Everyone with any experience in the helicopter industry knows how and why helicopters are different from fixed-wing airplanes. Helicopter people also know that these differences are a “good thing”. The helicopters’ uniqueness is an irreplaceable asset - until the times comes to explain it to important people.
Some of the “important people” in the life of helicopter people are:
Financiers: Most directly the lenders and lessors;
Insurers: Primarily the agent/brokers, and the companies they sell for and represent, and, probably most important, the insurance underwriters who really determine coverage and rates;
National regulators: Who can either encourage the development of local helicopter operations, or, they can make sure that local helicopters (word play intended) “never get off the ground”.
Non-helicopter people frequently try to say what helicopters ARE. Helicopter people are most
often telling the world what helicopters are NOT. Helicopter people know that the helicopter is
not a car or a bus, they are not trucks nor are they trains, and finally: (this is where we really lose them) helicopters are not airplanes. In fact, most of the economic and mechanical facts that the important (fixed-wing) people know about airplanes is directly opposite with helicopters!
As the misconceptions about helicopters continue, so do the myths, misinformation, wrong impressions, and (most annoying), the chorus of useless chatter from incorrect “experts” that prevents the important people from seeing what’s truly going on in the world of helicopters. What’s going on in the world of helicopters is simply this: Helicopters are getting more and more like fixed wing.
One way helicopters ARE like fixed-wing airplanes is how both groups of aircraft actually do fly
in/through the air. This is true, despite the popular conception that helicopters have to spend
most of their flight-time simply beating the air into submission! But the real way helicopters
ARE like their fixed-wing relatives, is how much some new helicopters are becoming more and more like airplanes.

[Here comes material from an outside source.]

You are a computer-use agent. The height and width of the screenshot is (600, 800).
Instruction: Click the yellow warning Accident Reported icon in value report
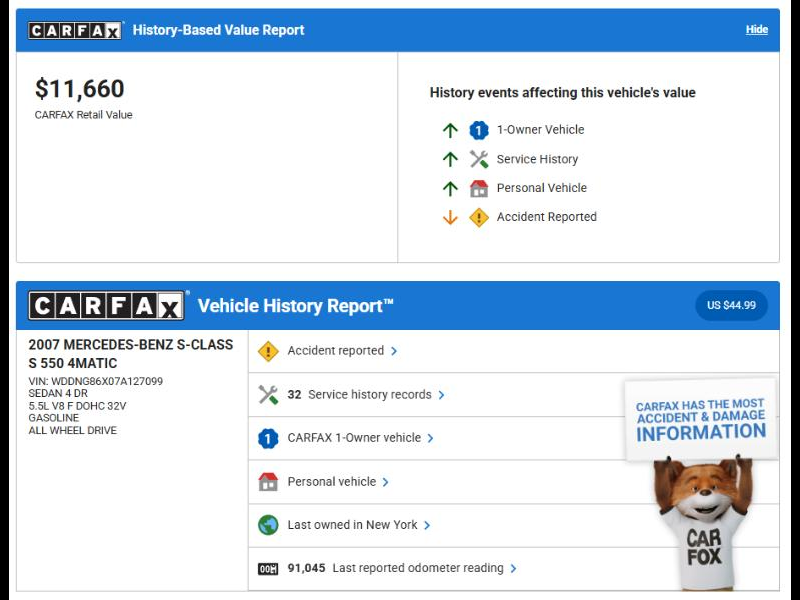click(479, 217)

Helicopters are getting bigger, faster, and, more economical on a cost-per-hour operating expense viewpoint. Cases in point: The Bell-Boeing V-22 “Osprey” tilt-rotor transport currently on active duty with the U.S. Marine Corps is paving the way for fast, safe and dependable “Vertical Replenishment” of troops and materiel under some of the most complex and inhospitable conditions. The “Son of Osprey”, the Agusta Westland AW609, (also a tilt-rotor) scheduled to finally enter commercial service reasonably soon, will look like and act like a modern “light-twin” business-class turboprop. Except that it can carry an oilfield drilling crew to the rig 100+ miles out at sea in airliner comfort and speed, yet descend vertically onto the rig’s small space of the existing helideck with no “runway” or flight deck needed.
Just to add to the equation, Eurocopter is currently giving demonstration tours of its X3 compound helicopter. The X-3 is unique in that it has a standard main-rotor assembly, but no tail-rotor/fenestron. Instead, the X-3 has a “wing” on either side of the fuselage which holds the forward-facing (only) engines and propellers, so “voila”: instant turbo-prop speeds and economy of operation once it’s away from the take-off or landing area.
With the hugely increased capabilities, flexibility, reliability, and maintainability of these newest helicopters, fixed-wing manufactures may not want to look over their shoulder: They’ll probably see what’s rapidly about to overtake them.